Au début de l’humanité, l’homme désarmé et ignorant fut porté, comme toutes les espèces, à rechercher dans ce qui l’entourait des influences et des concours sympathiques. Dans cette recherche, d’abord toute instinctive puis de plus en plus raisonnée, il ne pouvait manquer de se créer des certitudes par des explications plus ou moins illusoires sur les phénomènes dont les causes lui échappaient. Son esprit avait tout naturellement tendance à admettre le merveilleux. L’orgueil de son propre effort ne pouvait qu’exciter encore cette tendance. Il se créait ainsi des légendes qui mêlaient intimement sa vie à celle de l’univers et ne devaient se transformer, sinon disparaître, qu’avec l’acquisition de connaissances lui apportant des certitudes positives. De ces légendes, des imposteurs devaient s’emparer pour en faire des religions et changer la fantasmagorie imaginée par l’ignorance primitive en dogmes mensongers et immuables. L’imposture a ainsi dressé contre la vérité l’œuvre maléfique de l’autorité qui pèse toujours sur la pensée humaine.

Avant que s’accomplît cette œuvre, l’homme trouva les premiers éléments de sa pensée dans son milieu et dans ses rapports avec lui. C’est ainsi que la première humanité fut naturiste (Voir Naturisme). On le constate à l’origine de tous les mythes dont l’âme humaine a été bercée. Toute la littérature n’est, dans l’infinité de ses modes, que la transformation, la transposition et l’adaptation de ces mythes à travers le temps et l’espace.
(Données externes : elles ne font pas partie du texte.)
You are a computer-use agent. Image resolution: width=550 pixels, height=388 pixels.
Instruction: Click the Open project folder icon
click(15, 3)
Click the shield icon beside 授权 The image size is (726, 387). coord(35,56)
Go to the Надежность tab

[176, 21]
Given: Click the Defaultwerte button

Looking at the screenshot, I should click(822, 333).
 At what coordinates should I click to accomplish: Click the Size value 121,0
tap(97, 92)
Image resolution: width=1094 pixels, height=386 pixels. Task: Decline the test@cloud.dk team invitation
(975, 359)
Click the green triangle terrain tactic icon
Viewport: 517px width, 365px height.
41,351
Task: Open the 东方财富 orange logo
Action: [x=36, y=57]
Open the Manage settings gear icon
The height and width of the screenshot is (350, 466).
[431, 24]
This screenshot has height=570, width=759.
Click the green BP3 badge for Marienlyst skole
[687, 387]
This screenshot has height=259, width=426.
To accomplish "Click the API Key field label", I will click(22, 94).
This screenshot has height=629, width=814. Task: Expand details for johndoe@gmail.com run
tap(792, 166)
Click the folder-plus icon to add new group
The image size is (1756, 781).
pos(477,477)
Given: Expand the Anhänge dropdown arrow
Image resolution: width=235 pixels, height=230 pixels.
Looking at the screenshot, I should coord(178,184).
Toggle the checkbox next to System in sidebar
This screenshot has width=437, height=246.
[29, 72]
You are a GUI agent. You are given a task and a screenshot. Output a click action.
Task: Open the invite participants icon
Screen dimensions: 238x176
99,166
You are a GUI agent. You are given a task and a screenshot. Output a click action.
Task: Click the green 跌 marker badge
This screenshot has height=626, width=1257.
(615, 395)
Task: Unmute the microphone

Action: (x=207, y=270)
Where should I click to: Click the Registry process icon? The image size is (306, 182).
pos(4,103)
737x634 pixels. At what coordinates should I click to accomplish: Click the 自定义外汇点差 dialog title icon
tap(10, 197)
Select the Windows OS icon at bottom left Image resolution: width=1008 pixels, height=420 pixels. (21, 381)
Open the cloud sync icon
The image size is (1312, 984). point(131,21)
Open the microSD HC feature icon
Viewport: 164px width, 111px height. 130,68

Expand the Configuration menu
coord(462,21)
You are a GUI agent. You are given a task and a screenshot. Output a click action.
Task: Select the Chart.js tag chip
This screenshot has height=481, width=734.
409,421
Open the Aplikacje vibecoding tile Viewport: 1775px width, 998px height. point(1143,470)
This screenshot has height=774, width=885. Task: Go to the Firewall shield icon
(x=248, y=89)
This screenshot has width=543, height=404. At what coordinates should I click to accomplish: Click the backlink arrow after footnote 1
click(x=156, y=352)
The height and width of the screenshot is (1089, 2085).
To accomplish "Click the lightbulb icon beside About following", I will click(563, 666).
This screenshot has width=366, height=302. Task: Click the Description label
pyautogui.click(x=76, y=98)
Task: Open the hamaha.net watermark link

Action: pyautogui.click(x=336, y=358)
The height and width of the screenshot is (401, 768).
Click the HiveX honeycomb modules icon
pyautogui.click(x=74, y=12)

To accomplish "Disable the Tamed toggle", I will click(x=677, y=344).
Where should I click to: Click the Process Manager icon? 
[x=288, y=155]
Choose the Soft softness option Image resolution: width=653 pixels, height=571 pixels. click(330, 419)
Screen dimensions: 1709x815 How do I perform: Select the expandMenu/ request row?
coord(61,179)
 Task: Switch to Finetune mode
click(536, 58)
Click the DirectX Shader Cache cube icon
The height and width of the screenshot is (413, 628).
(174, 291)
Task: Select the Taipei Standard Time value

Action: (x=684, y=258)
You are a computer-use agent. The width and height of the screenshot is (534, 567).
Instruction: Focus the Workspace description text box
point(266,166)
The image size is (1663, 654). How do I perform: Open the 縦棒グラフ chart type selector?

Autant les légendes devinrent, par les adaptations cléricales, terrifiantes, sanguinaires et stupides avec leurs mystères incompréhensibles à la raison, autant elles durent être, dans leurs conceptions primitives, aimables, poétiques, inspirées par tout ce qui était bienfaisant et agréable dans la nature. Plutôt que de terreur et d’imploration désespérée, elles devaient être des hymnes de joie et de reconnaissance à toutes les forces qui animaient et embellissaient la vie. Elles exprimaient pour l’homme « l’amour qui le portait vers

tout ce monde extérieur vivant d’une vie analogue à la sienne, vers les sources et les ruisseaux, vers les arrhes et les rochers, vers les monts et les nuages, vers le ciel resplendissant, l’aurore, le crépuscule, le large soleil et tous les astres disséminés dans l’espace » (E. Reclus). Avant de devenir « des concentrations de vie nationale, des réservoirs profonds où dorment le sang et les larmes des peuples » (Baudelaire), elles ont dû être l’expression universelle de la joie humaine éclatant devant la vie.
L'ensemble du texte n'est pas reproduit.